● **What the task requires**
Once you reach the line with "Given: Click the red Excluir button", transcribe it and every line after it to the end of the records, exactly, but not the pictures.

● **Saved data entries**

=== Section Start ===

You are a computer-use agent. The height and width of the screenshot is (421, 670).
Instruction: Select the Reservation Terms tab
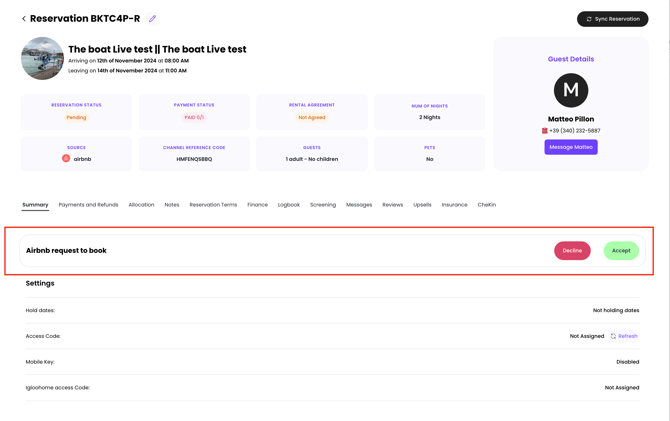click(213, 205)
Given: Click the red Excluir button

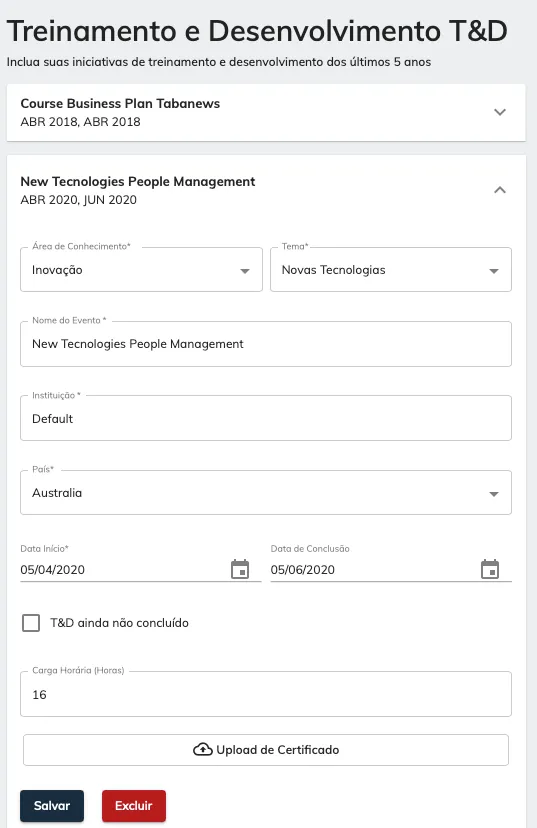Looking at the screenshot, I should (x=134, y=806).
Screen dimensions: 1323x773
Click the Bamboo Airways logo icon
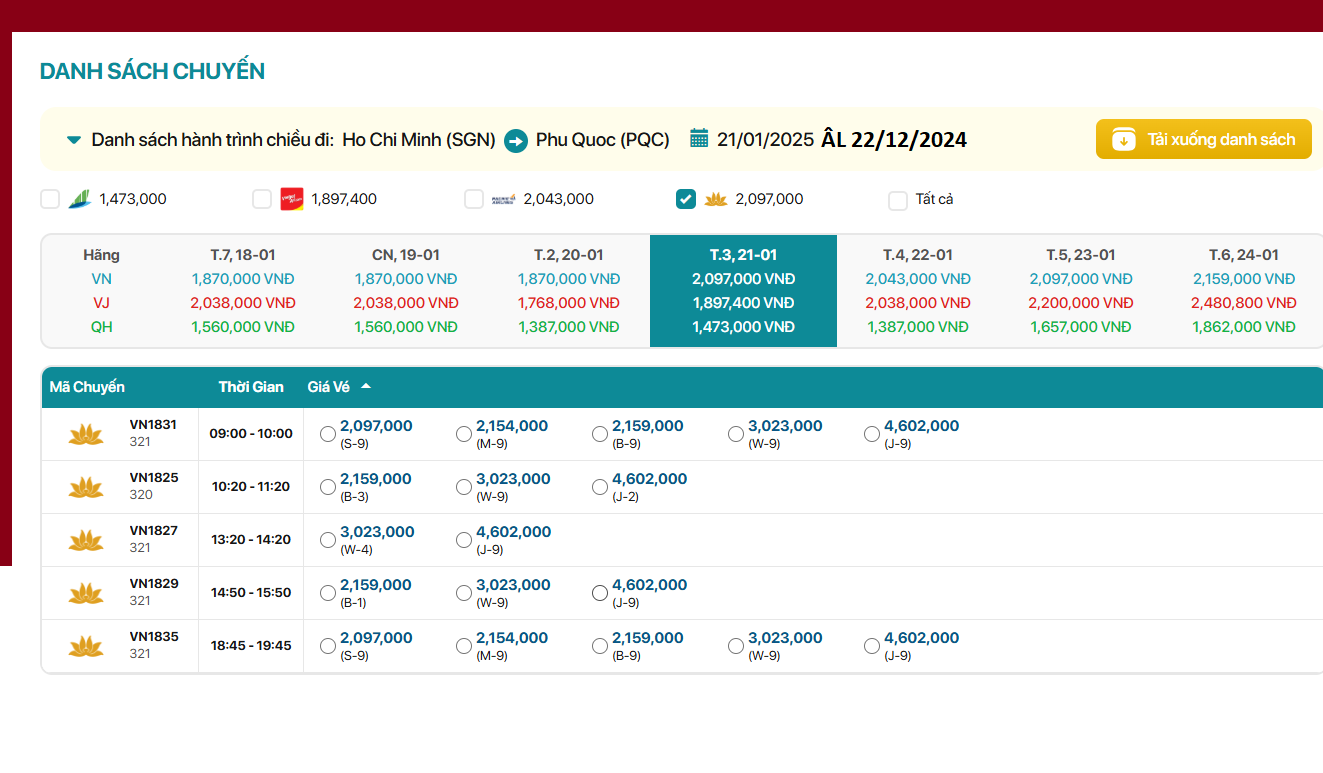click(80, 199)
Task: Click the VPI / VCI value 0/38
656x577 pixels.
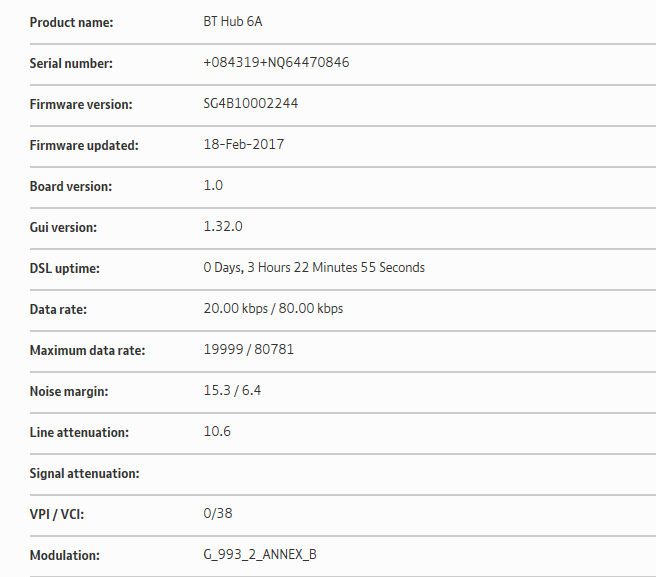Action: click(x=218, y=514)
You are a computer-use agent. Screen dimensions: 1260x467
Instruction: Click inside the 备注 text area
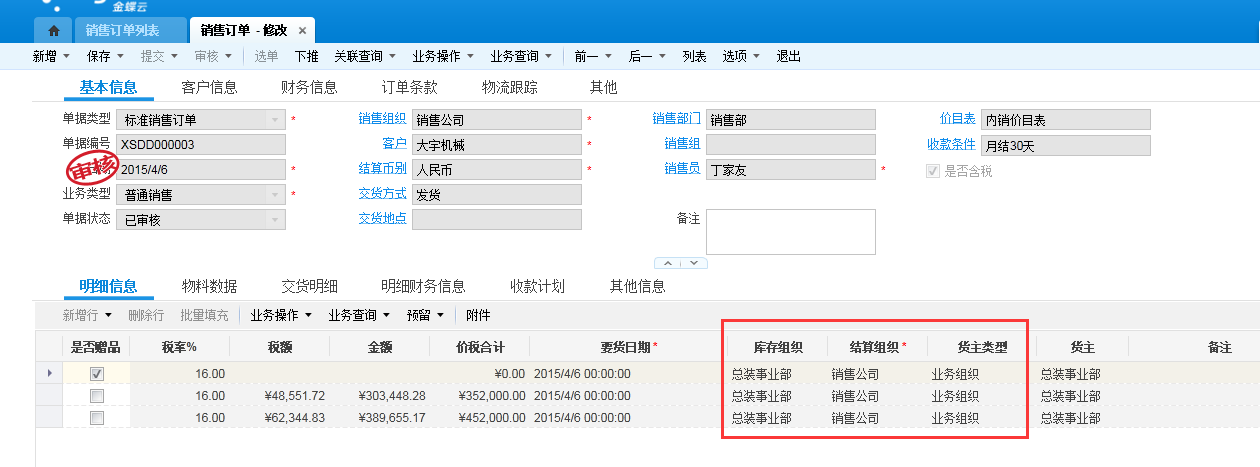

=== Section End ===

● **Your response**
Given: Click the red Excluir button

Looking at the screenshot, I should (x=134, y=806).
Screen dimensions: 1323x773
Click the Bamboo Airways logo icon
click(80, 199)
Task: Click the VPI / VCI value 0/38
656x577 pixels.
Action: click(x=218, y=514)
You are a computer-use agent. Screen dimensions: 1260x467
Instruction: Click inside the 备注 text area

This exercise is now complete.